§ **Goals**:
1. Reproduce the part of the ES email thread between "Itamar Syn-Hershko" and "150 docs match.", inclusive.
2. List every web address (URL) that appears in the ES email thread.

§ **Document excerpt**:

How much data are we talking about? is it feasible to "shovel" new data to
ES periodically? so changes are made to a data store and are only pushed to
ES once or twice a day?

Personally I'd prefer having non-stable results instead of having to deal
with this. The only place that you really want this is when doing data
processing, and this is achievable using the scan/scroll search type

--

Itamar Syn-Hershko
http://code972.com | @synhershko <https://twitter.com/synhershko>
Freelance Developer & Consultant
Author of RavenDB in Action <http://manning.com/synhershko/>


On Tue, Apr 8, 2014 at 5:57 PM, David Causse <[email protected]> wrote:

> Thanks for your replies.
>
> I totally agree with your "metrics document", but imagine this concrete
> example :
> I compute every hour a metric "Number of docs which contains the tag ES"
> and I put the result inside a "metrics document" : 150 docs match.

§ **Supplied data**:
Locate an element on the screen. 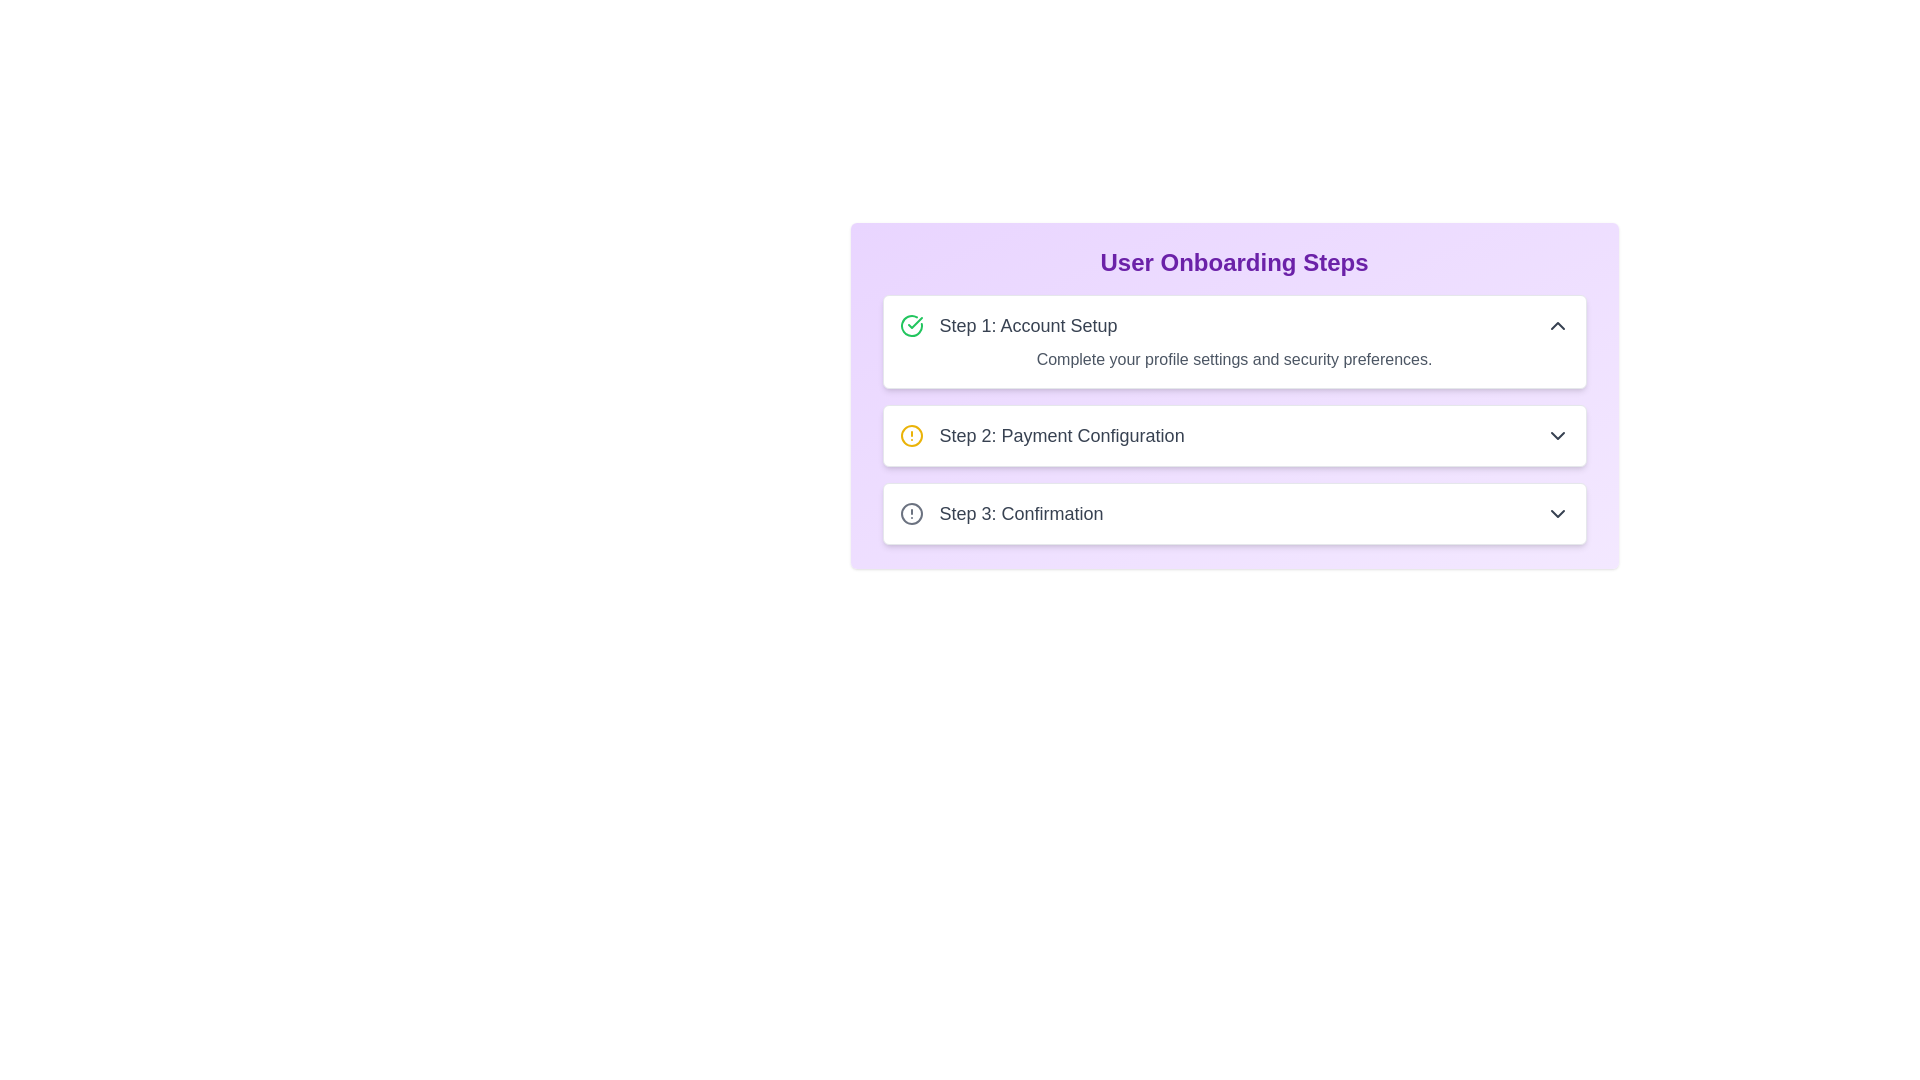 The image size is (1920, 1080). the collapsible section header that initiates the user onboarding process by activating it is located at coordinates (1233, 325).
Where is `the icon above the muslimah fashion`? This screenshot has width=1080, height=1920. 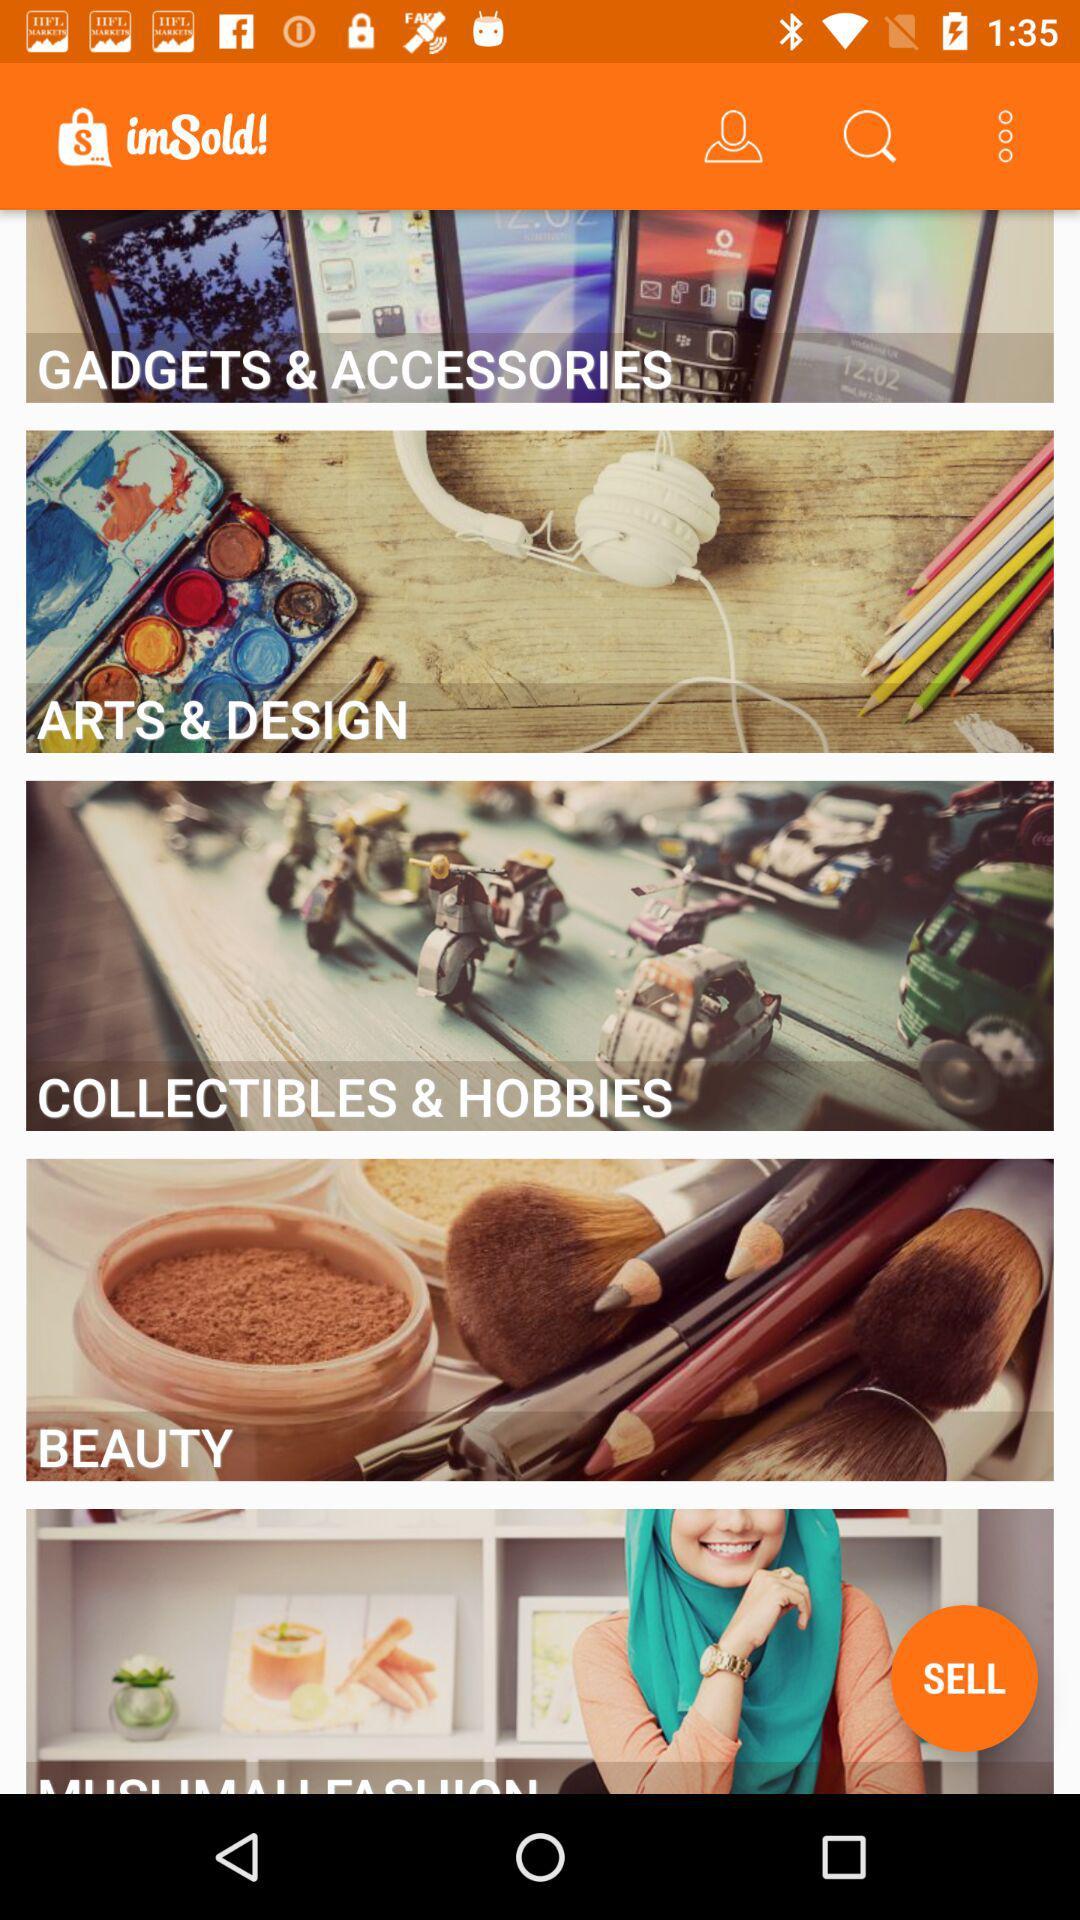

§ **The replies**:
1.
Itamar Syn-Hershko
http://code972.com | @synhershko <https://twitter.com/synhershko>
Freelance Developer & Consultant
Author of RavenDB in Action <http://manning.com/synhershko/>


On Tue, Apr 8, 2014 at 5:57 PM, David Causse <[email protected]> wrote:

> Thanks for your replies.
>
> I totally agree with your "metrics document", but imagine this concrete
> example :
> I compute every hour a metric "Number of docs which contains the tag ES"
> and I put the result inside a "metrics document" : 150 docs match.

2.
http://code972.com
https://twitter.com/synhershko
http://manning.com/synhershko/